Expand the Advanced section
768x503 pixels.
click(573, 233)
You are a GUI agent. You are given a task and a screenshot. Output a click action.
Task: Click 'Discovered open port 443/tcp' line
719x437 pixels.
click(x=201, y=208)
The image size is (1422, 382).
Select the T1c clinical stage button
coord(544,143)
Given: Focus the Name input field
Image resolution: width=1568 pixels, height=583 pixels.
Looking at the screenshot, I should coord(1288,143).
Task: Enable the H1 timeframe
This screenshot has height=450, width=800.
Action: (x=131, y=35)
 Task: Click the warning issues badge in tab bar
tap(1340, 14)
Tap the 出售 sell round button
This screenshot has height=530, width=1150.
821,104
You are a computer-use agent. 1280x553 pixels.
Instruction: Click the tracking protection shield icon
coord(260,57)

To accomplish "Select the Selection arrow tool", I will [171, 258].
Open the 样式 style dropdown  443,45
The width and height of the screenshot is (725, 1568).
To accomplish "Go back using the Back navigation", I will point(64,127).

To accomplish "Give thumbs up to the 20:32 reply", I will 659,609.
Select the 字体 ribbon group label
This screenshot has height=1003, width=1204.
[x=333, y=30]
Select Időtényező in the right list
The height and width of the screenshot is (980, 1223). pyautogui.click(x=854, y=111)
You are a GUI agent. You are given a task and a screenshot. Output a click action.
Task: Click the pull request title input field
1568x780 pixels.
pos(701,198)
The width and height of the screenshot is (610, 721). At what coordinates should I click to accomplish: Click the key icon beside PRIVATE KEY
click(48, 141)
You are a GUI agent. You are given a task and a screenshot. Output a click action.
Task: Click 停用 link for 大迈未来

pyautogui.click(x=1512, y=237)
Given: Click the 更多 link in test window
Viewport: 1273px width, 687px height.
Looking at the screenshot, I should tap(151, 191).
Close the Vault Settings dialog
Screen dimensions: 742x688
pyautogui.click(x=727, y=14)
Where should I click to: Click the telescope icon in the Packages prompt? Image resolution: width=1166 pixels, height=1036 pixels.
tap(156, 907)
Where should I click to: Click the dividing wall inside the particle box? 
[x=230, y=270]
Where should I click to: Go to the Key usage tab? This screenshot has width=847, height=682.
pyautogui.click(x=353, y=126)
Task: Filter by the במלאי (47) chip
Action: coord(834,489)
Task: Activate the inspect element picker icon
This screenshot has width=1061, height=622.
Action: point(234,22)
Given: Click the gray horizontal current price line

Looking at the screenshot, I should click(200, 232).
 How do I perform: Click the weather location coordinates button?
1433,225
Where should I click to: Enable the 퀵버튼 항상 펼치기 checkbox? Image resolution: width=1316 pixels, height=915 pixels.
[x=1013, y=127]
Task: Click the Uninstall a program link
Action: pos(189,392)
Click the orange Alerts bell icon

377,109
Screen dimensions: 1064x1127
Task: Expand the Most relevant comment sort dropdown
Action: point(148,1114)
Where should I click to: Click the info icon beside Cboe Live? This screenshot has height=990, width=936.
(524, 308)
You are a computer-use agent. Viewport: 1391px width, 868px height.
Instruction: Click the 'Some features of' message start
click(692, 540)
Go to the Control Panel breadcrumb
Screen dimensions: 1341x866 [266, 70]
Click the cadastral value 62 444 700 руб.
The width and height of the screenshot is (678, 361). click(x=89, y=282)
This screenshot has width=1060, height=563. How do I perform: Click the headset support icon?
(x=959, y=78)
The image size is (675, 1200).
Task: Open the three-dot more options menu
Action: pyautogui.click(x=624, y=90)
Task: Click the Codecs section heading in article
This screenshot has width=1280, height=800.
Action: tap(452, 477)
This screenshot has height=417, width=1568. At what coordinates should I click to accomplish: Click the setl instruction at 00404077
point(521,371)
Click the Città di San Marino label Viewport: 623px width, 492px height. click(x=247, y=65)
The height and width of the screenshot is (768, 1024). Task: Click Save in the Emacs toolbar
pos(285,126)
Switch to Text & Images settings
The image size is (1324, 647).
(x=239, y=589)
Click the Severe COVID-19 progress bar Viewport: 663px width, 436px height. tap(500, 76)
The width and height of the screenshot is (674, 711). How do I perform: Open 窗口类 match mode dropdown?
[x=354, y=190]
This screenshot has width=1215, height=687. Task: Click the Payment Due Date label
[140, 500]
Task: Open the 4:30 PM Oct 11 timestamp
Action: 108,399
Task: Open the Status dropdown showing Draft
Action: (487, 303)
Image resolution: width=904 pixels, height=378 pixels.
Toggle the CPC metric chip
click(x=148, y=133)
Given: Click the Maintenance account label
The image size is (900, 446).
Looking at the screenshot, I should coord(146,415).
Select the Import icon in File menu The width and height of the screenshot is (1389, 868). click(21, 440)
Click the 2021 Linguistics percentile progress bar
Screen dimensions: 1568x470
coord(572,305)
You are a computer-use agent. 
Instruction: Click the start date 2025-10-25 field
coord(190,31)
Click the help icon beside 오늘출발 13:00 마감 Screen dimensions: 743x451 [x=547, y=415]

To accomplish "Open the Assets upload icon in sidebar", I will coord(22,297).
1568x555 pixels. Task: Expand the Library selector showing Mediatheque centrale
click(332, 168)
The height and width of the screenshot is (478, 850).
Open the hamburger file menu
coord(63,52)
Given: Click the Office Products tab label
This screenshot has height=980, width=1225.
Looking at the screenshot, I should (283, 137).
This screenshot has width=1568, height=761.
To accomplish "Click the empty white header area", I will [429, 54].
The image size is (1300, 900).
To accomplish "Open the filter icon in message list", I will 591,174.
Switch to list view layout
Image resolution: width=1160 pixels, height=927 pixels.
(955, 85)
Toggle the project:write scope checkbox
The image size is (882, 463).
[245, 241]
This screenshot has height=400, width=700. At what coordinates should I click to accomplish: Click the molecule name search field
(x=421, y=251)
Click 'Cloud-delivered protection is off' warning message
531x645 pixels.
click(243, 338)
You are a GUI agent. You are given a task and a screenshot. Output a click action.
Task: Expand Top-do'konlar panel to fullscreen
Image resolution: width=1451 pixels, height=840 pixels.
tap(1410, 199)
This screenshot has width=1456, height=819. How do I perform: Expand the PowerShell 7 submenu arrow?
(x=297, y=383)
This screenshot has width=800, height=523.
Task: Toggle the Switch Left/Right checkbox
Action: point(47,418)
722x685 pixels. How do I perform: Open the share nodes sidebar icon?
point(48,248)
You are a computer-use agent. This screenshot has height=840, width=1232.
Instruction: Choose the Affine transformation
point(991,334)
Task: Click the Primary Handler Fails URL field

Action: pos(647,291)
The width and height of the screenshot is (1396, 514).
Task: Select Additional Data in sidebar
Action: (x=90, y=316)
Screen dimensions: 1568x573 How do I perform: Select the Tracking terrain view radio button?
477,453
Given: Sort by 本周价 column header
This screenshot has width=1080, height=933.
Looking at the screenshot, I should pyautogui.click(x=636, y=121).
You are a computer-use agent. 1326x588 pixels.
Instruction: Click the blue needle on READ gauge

--------------------

* [EXERCISE DETAILS] Select every line of the records holding the string "progress".

* [COMPLETED TASK]
Click the Severe COVID-19 progress bar Viewport: 663px width, 436px height. tap(500, 76)
Click the 2021 Linguistics percentile progress bar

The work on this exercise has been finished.